Image Factory - Requirements
Problem Statement
When public base images are updated, our internal images that depend on them become stale and potentially vulnerable. We need an automated system that:
- Monitors upstream base images for updates
- Waits a configurable period (default: 7 days) to allow the community to discover vulnerabilities
- Rebuilds our internal images that depend on the updated base image
- Cascades rebuilds through the dependency chain
- Operates in a federated model where image repositories are distributed across multiple repos/teams
Functional Requirements
FR1: Image Enrollment
- Developers can enroll images by adding them to
images.yaml - Two types of images:
- Managed Images: Have source repo and Dockerfile (we build them)
- External Images: No source repo (third-party images we monitor)
- Enrollment specifies:
- Image registry and repository
- Source code location (optional - only for managed images)
- Dockerfile path (optional - only for managed images)
- Build workflow/pipeline (optional - only for managed images)
- Rebuild policies (delay, auto-rebuild)
- Warehouse configuration (repoURL, allowTags) for external images
FR2: Dependency Discovery
- System automatically discovers base images from Dockerfiles (managed images only)
- Parses all FROM statements
- Handles multi-stage builds
- Tracks dependency relationships
- Base images are initially treated as external
- Base images can be promoted to managed by adding source info to images.yaml
FR3: Base Image Monitoring
- Monitors upstream base images for digest changes
- Detects new versions in registries
- Tracks update history
- No polling - event-driven via Kargo Warehouses
FR4: Rebuild Orchestration
- Waits configurable delay period after base image update
- Triggers rebuilds of dependent images
- Cascades through dependency chain
- Updates state with rebuild attempts and results
FR5: State Management
- Maintains state files for all images and base images
- Tracks current versions, digests, and update history
- Preserves runtime data across updates
- Configuration (images.yaml) takes precedence over state files
- State files contain warehouse configuration (repoURL, allowTags) for CDK8s
- Analysis tool output must align with CDK8s input requirements
FR6: Manifest Generation
- CDK8s app reads both images.yaml and state files
- Generates Kargo Warehouse resources for:
- Base images (discovered from Dockerfiles)

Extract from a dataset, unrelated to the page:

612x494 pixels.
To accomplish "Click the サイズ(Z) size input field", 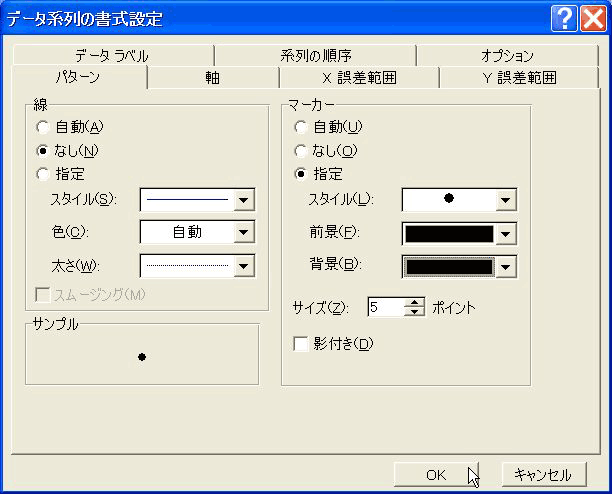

- External images (enrolled without source)
- Managed images that become external (source removed)
- Does NOT generate warehouses for managed images (they’re built, not monitored)
- Merges images.yaml with state (images.yaml takes precedence)
- Output must be valid Kargo Warehouse YAML
FR7: GitOps Integration
- All configuration in git
- State changes committed to git
- Kargo resources generated from config and state
- ArgoCD applies resources automatically
Non-Functional Requirements
NFR1: Event-Driven Architecture
- No polling or CronJobs
- React to Kargo Freight creation
- Efficient resource usage
NFR2: Pure Kargo Implementation
- All monitoring through Kargo Warehouses
- All analysis through Kargo AnalysisTemplates
- All orchestration through Kargo Stages
- Unified UI and monitoring
NFR3: Security
- Credentials stored in Kubernetes Secrets
- Minimal permission scopes
- Audit trail in git
- Support for image signature verification
NFR4: Scalability
- Add images by editing configuration
- No infrastructure to manage
- Distributed across repos/teams
NFR5: Testability
- Unit tests for analysis tool (apps/image-factory/test_app.py)
- Unit tests for CDK8s manifest generation (cdk8s/image-factory/test_main.py)
- Integration tests verifying tool → state → CDK8s workflow (image-factory/test_integration.py)
- Tests verify data alignment between tool output and CDK8s input
Open Questions
-
How do we handle breaking changes in base images?
- Should we test images before promoting?
- Need a rollback mechanism?
-
What if a base image has a critical CVE?
- Should we rebuild immediately (skip waiting period)?
- How do we get notified of CVEs?
-
How do we handle multi-stage builds with multiple base images?
- Track all FROM statements?
- Prioritize by stage?
-
How do we handle rate limiting?
- Docker Hub has strict rate limits
- Need caching strategy?
- Should we use a pull-through cache?
-
How do we handle image lifecycle transitions?
- External → Managed: Add source info to images.yaml
- Managed → External: Remove source info from images.yaml
- Base image promoted to managed: Add to images.yaml with source
- How do we clean up old state files?